The operative word in Chicago these days is stunned. I'm speaking for myself, but I'm also speaking for fellow South Siders and fans who are stunned that the Chicago White Sox -- the Hitless Wonder White Sox of 1906, the Go-Go Sox of 1959 -- won the World Series.
Stunned.
Friday was a surreal day. I hopped on a truck that was carrying photographers along the parade route through the South Side neighborhoods that make up the White Sox's historic foundation. Every street was lined three or four rows deep with screaming fans, applauding police officers and firefighters blaring sirens. The speeches were exhortations of love.
PHOTO: REUTERS
No one saw this coming. Even Ozzie Guillen, the Sox's manager, said, "I knew we were going to make it happen, but I never believed it was going to be so fast for me to be a world champion manager in two years."
No one could have envisioned an afternoon like this or a day like Friday.

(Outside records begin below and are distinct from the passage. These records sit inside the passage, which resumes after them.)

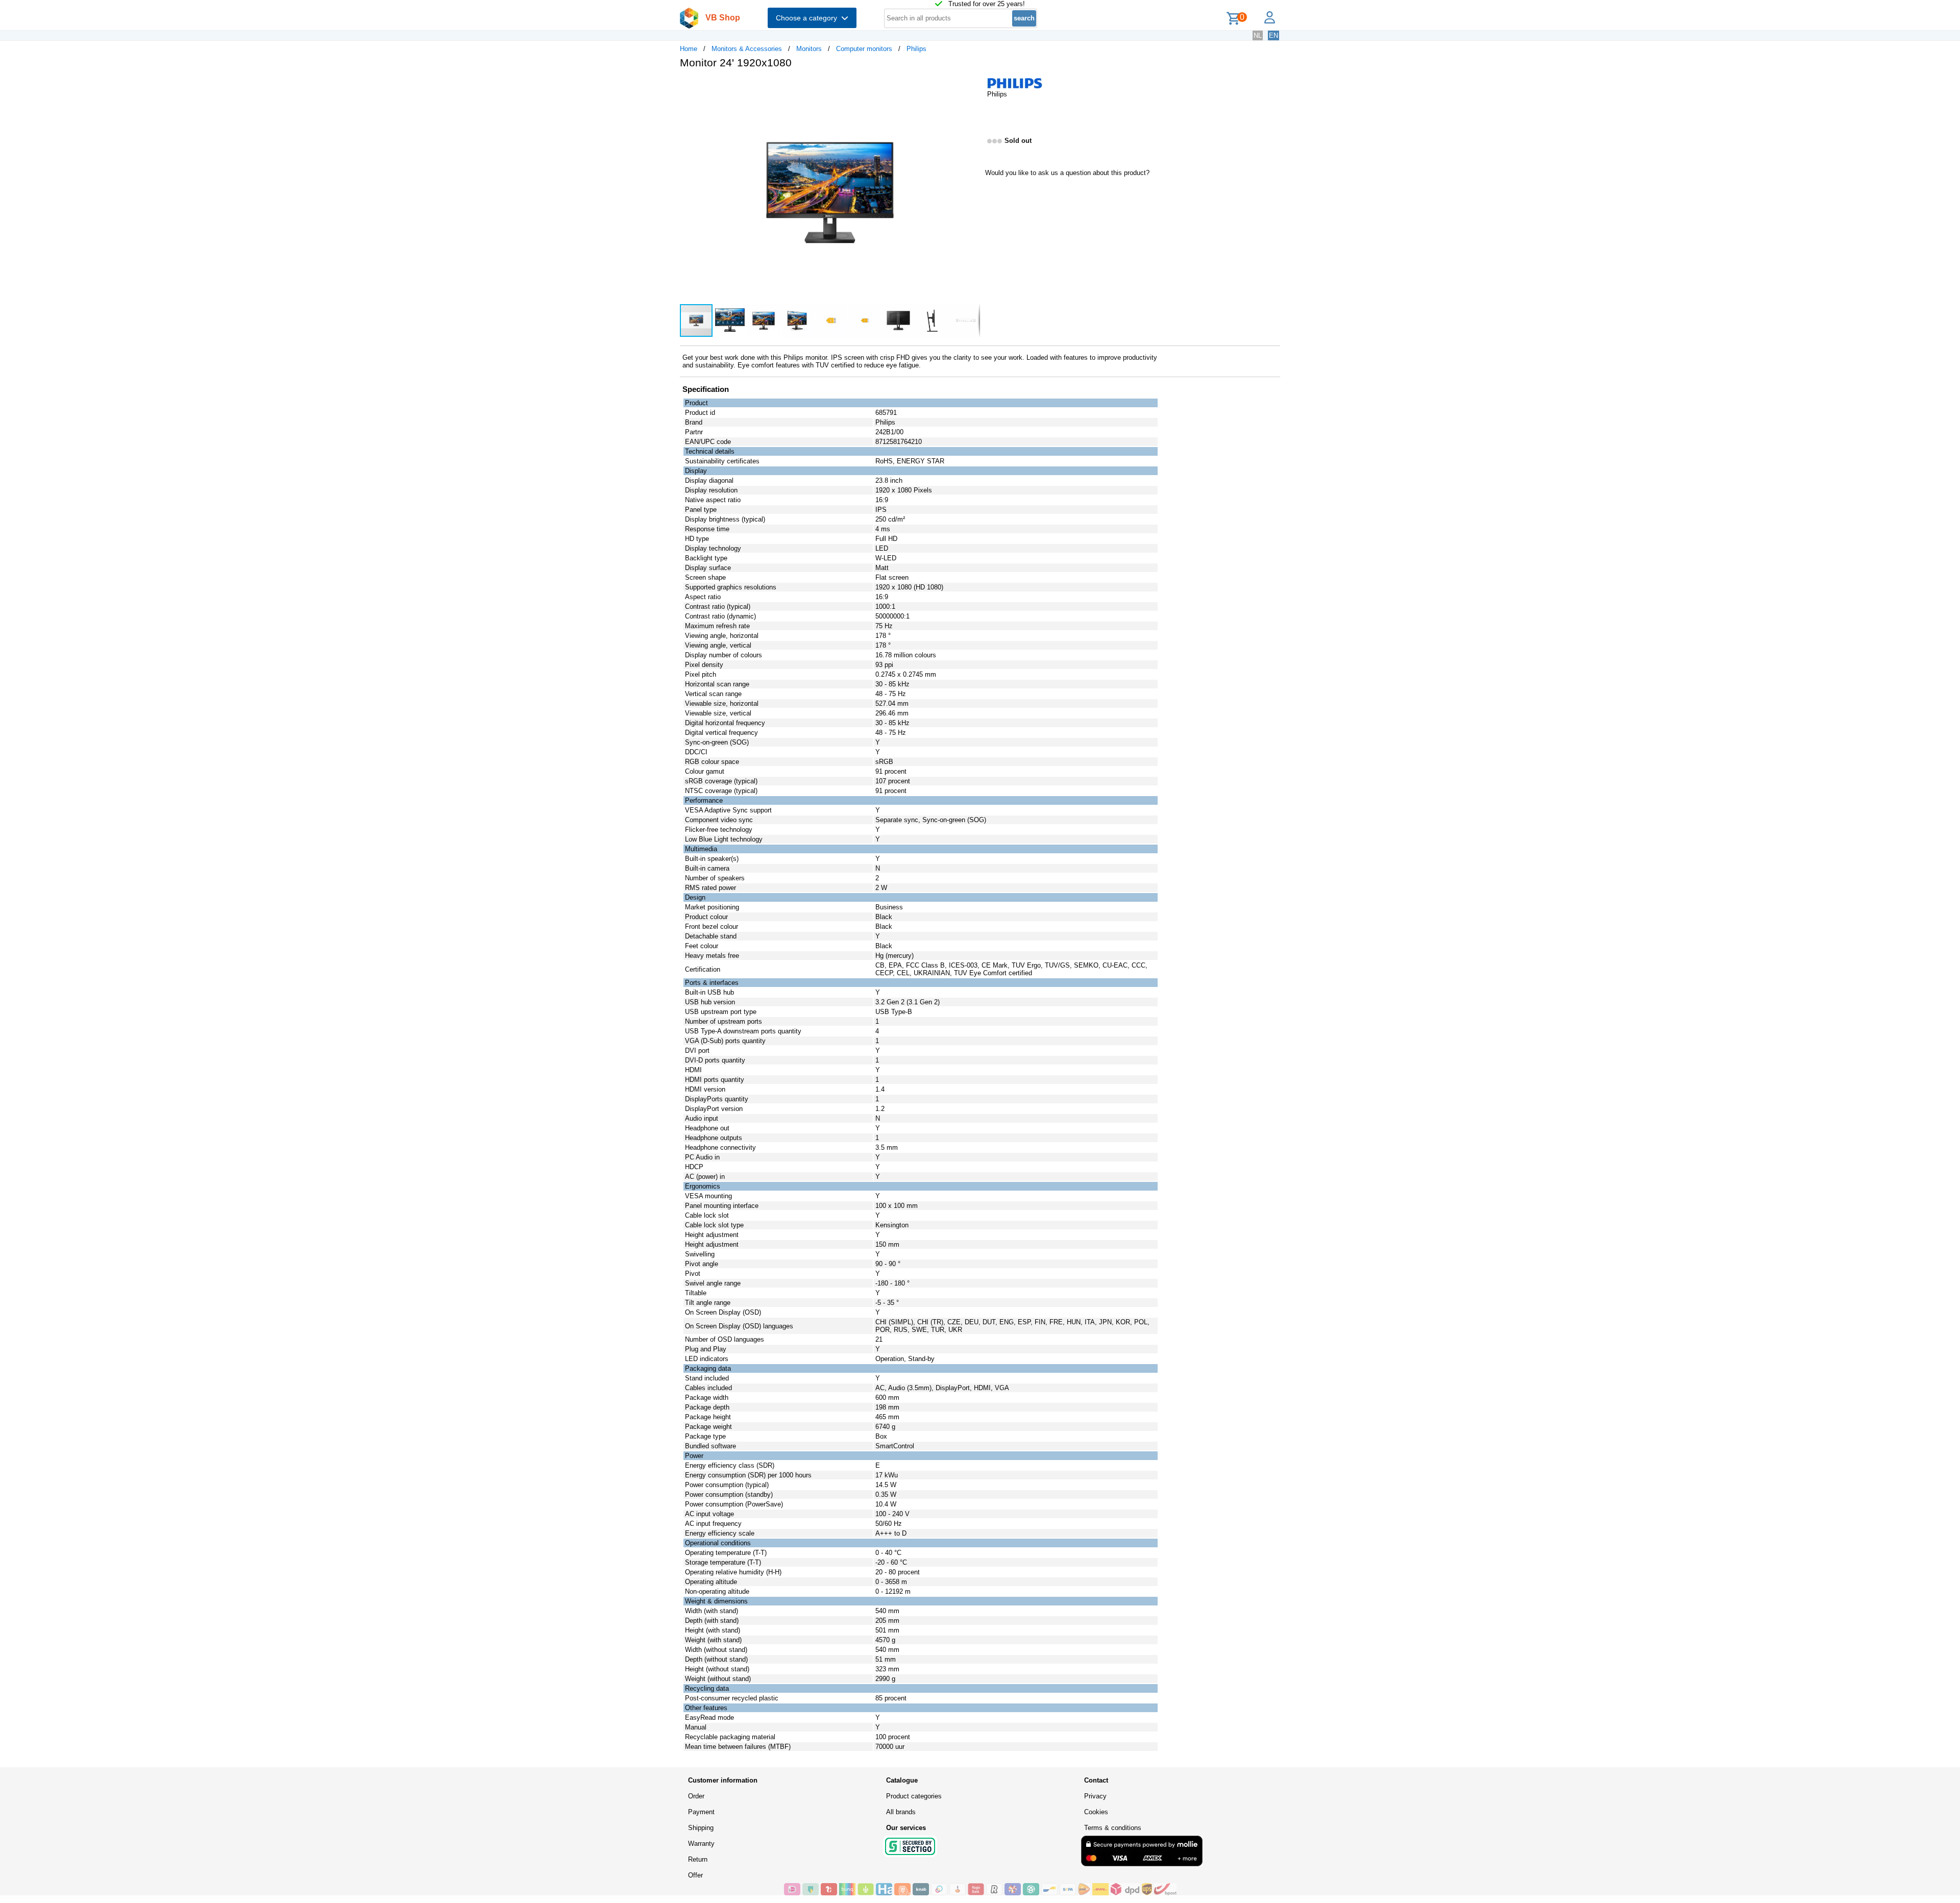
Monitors (809, 49)
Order (696, 1796)
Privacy (1095, 1796)
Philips (916, 49)
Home (688, 49)
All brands (901, 1812)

It was a perfect Midwest autumn afternoon -- crisp and cool, but not cold. A sprawling Midwestern city -- the city that works, the city of broad shoulders pouring out emotion for the team that finally brought the World Series trophy back to the South Side.
The city pulled off a celebration after only a day of planning, applying the best traits of New York, with its famed tickertape parades.
Truck horns blasted. Squad car sirens screamed. And under the Dan Ryan Expressway, car horns honked.
As the caravan made its way through the neighborhoods, class after class of schoolchildren flashed plaques and waved at the bright, red double-decker buses carrying players and their families.
The boys and girls don't yet understand the scope of what they witnessed, though they may as the decades inevitably pass without a repeat World Series performance.
I remember rushing out of my home at 78th and Calumet in September 1959 after the Sox had clinched the pennant and the air-raid alarm had sounded.
Friday represented a chance to release the pent-up emotions of 46 years without a pennant and 88 years without a World Series title.
"From the moment I left US Cellular Field to here, I had goose bumps the whole way," first baseman Paul Konerko said. "This is an amazing feeling. I can't explain to you guys how awesome this feeling is."
Konerko asked Jerry Reinsdorf, the White Sox's owner, to step up to the microphone. He handed him the ball from the last out of the World Series.
"You earned it," Konerko said.
Reinsdorf choked up, hugged Konerko, who is now a free agent, then turned away. Later, Reinsdorf told the audience that after 25 years of team ownership, the celebration made everything worthwhile.
"I never imagined it could be so good," he said. "But this is absolutely the most fantastic day of my life."
Receiving the ball, he said, was "the most emotional moment of my life."
Chicago never made a display of its long baseball drought like Boston did. Until they won the Series last season, the Red Sox had created a cottage industry of longing and suffering. The White Sox's curse is more tangible: the Chicago Cubs. The Cubs came into existence in 1876, the White Sox in 1901. The Sox have always been in the Cubs' shadow.
The White Sox are South Side. The Cubs are North Side. The division is as close to North and South Korea as you will get in sports. This is every bit as deep and bitter a relationship as the one between the Yankees and the Red Sox, with the added twist that all of the bitterness is concentrated in one city.
So Friday, amid the jubilation, there were shots at the Cubs. As the motorcade left the stadium, a group of White Sox fans aimed a derisive three-word chant at their North Side neighbors -- their version of the vulgar Boston chant aimed at the Yankees. But even more crude.
As the motorcade went through an industrial area, construction workers who were hundreds of feet above pointed to a banner made up like a postcard: Hey Cubs, Having a Great Time. White Sox.
Another read:
White Sox Tickets -- $150
White Sox T-shirts -- $125
Cub Fans at home -- Priceless.
When Konerko took the stage, the first words out of his mouth were, "Second city no more."
Konerko also took the opportunity to call out White Sox doubters -- many of whom, I'm sure, were among the screaming fans.
"All year, we had to listen to people saying we didn't have the team to do this," he said. "We're in first place at the break, and people don't want to believe. We win the division, and people are saying we're going to get beat by the Red Sox."
And when the Sox faced the Angels, he said, a lot of the talk was about umpires. "I'm trying to think in my mind, what would make people think we're a good team?" he said. "The only thing I could come up with is, maybe we'll have to do this one more time next year."
This was a great day to be in Chicago and a greater day to be a White Sox fan. Seize the moment, for there will never be another day like Oct. 28, 2005.